Chapter 28: Structure and Function of the Pulmonary System

The respiratory pathway begins with conducting airways including the nasopharynx, oropharynx, larynx, trachea, and progressively smaller bronchi, which condition inspired air through warming, humidification, and filtration before it reaches the gas-exchange regions. The terminal structures of the respiratory tract, comprising respiratory bronchioles, alveolar ducts, and alveoli, facilitate oxygen and carbon dioxide transfer across the respiratory membrane. Specialized alveolar cells perform distinct functions: type I pneumocytes provide structural support for gas diffusion, type II pneumocytes synthesize surfactant to minimize alveolar surface tension, and resident macrophages provide immune surveillance.

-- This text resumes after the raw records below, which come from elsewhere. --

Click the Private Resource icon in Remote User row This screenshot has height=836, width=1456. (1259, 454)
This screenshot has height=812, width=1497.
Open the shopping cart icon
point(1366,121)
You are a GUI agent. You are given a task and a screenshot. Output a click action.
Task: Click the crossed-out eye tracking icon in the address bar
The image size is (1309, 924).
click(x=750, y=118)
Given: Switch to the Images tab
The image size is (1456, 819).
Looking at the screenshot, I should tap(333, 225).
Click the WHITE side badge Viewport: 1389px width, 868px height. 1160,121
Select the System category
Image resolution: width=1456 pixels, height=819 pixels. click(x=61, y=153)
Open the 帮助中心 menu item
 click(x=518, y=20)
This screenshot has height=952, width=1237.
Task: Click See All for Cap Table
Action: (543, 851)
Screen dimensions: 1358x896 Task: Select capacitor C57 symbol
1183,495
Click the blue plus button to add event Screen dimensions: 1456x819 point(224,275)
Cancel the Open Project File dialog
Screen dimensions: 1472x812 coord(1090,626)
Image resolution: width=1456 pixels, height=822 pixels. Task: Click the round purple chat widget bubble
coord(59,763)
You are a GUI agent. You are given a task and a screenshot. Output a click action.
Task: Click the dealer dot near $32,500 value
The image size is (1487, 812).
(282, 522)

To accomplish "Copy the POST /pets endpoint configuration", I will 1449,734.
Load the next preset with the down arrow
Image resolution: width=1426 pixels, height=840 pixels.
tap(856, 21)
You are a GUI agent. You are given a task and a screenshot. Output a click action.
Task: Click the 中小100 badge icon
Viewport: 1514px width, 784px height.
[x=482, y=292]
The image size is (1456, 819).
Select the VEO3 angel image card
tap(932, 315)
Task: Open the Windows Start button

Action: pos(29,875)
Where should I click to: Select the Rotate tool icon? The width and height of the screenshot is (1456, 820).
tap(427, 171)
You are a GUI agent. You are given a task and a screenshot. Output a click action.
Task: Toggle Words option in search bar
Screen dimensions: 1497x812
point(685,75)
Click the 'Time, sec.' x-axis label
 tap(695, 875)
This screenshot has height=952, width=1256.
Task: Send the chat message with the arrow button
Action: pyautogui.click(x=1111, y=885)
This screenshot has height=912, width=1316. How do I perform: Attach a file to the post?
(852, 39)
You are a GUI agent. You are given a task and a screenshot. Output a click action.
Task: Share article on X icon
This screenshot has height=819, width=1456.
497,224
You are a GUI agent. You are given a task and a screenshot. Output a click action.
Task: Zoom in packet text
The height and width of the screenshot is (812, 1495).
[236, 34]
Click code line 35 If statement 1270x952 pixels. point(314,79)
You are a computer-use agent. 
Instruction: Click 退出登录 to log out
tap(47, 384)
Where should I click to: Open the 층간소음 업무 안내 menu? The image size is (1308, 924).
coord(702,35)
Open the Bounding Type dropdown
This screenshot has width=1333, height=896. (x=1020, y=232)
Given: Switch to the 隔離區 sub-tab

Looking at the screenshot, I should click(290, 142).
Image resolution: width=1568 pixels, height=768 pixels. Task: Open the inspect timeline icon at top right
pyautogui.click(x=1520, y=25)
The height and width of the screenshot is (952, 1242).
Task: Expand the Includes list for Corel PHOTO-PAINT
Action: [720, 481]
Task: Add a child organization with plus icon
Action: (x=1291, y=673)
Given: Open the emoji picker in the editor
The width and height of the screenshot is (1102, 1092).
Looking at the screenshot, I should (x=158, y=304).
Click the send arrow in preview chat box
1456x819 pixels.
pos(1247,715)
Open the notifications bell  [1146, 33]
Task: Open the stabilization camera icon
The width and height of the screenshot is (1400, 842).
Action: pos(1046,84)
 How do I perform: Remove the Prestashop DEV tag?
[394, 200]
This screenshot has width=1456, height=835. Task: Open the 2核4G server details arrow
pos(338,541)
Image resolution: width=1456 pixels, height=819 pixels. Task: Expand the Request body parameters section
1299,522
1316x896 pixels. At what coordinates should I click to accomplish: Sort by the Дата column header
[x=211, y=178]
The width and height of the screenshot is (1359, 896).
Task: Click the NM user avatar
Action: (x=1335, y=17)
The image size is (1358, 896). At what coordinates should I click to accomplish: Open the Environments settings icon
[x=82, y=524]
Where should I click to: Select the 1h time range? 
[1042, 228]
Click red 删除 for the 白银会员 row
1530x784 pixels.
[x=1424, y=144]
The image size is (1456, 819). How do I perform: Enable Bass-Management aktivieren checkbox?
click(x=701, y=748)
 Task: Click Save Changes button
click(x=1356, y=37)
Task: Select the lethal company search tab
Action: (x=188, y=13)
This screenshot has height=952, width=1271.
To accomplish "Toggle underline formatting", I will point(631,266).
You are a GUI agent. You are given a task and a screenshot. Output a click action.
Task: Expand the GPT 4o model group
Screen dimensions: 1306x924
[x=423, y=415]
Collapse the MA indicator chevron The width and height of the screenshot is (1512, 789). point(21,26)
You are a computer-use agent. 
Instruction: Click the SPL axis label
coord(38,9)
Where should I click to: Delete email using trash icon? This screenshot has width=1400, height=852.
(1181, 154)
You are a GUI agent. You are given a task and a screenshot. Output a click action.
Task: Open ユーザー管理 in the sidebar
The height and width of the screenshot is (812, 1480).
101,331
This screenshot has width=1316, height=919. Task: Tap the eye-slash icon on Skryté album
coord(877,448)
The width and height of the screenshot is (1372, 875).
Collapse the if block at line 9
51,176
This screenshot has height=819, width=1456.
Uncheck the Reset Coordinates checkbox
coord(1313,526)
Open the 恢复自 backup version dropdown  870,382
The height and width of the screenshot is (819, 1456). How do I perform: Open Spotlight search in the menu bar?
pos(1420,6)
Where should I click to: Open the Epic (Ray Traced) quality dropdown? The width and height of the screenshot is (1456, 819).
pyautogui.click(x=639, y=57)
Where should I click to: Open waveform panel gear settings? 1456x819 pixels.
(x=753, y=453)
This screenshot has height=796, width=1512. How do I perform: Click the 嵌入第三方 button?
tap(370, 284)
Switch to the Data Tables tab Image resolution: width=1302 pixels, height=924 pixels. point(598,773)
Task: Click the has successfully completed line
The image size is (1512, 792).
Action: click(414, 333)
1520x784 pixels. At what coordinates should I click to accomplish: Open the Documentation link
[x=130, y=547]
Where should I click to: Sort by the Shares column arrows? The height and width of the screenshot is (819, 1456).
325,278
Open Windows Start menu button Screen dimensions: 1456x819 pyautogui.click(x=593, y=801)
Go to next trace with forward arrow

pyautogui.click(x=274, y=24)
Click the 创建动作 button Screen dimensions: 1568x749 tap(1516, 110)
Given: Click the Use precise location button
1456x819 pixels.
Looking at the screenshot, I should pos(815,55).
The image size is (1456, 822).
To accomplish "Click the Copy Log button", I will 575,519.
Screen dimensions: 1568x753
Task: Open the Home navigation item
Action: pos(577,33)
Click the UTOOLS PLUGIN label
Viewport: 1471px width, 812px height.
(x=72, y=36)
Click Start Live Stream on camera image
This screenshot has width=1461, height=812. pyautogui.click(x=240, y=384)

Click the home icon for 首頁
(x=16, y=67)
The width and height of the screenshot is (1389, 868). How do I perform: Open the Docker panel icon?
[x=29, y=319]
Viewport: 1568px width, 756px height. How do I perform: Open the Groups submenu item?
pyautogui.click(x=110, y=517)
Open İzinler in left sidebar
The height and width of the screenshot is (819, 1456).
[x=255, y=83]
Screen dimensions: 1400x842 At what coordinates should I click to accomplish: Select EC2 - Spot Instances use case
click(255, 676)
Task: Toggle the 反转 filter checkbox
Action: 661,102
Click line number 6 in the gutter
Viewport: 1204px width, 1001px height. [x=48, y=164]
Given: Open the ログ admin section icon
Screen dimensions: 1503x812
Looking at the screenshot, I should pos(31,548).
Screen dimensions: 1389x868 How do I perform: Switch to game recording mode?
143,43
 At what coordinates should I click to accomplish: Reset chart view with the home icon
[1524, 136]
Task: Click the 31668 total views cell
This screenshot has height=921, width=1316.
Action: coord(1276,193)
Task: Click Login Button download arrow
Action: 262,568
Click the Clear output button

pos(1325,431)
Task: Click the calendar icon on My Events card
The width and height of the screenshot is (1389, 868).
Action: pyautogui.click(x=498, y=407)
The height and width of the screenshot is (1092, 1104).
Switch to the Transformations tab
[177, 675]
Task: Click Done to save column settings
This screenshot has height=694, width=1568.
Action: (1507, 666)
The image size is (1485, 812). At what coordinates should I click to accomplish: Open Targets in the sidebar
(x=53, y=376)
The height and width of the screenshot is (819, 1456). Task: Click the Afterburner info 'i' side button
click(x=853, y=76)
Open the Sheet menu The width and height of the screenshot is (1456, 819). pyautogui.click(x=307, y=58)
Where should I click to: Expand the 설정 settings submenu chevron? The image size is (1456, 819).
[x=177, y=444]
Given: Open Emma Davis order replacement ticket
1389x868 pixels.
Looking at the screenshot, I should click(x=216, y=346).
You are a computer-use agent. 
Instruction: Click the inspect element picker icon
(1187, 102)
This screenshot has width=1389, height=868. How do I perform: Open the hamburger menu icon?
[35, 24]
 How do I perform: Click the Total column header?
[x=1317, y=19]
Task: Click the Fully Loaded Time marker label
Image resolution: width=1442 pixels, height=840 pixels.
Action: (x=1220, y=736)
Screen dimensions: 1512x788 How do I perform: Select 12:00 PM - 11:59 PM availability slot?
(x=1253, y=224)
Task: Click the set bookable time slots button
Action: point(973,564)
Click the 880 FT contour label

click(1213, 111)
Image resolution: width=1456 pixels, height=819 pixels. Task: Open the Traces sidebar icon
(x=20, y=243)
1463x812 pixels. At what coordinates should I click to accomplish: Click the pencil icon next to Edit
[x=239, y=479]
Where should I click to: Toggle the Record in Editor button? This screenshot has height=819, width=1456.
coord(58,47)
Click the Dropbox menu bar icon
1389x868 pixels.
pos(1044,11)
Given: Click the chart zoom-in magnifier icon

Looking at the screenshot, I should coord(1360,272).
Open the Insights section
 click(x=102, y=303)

Multiple pulmonary defense mechanisms including nasal filtration, mucociliary clearance, irritant receptors, and alveolar immune cells protect against inhaled pathogens and particles. The dual blood supply to the lungs includes low-pressure pulmonary circulation dedicated to gas exchange and higher-pressure bronchial circulation supplying nutritive blood to airway tissues. Alveolar oxygen tension critically influences pulmonary vascular tone through hypoxic pulmonary vasoconstriction, a mechanism that can lead to pulmonary hypertension and secondary right heart disease when chronically activated. Ventilation is regulated by brainstem respiratory centers and chemosensitive neurons that monitor blood pH, carbon dioxide, and oxygen levels, while airway diameter is modulated through autonomic innervation. The work of breathing depends on lung compliance and elastic recoil properties, both of which can be compromised in disease states like acute respiratory distress syndrome or pulmonary fibrosis. Oxygen transport requires coordinated ventilation, diffusion across the alveolar-capillary membrane, and hemoglobin binding characterized by the oxyhemoglobin dissociation curve, which shifts in response to pH, carbon dioxide, temperature, and 2,3-diphosphoglycerate. Carbon dioxide transport is enhanced by the Haldane effect and depends on appropriate ventilation-perfusion matching. Age-related changes including decreased chest wall compliance, loss of elastic lung tissue, and reduced alveolar surface area significantly impact respiratory function in older adults.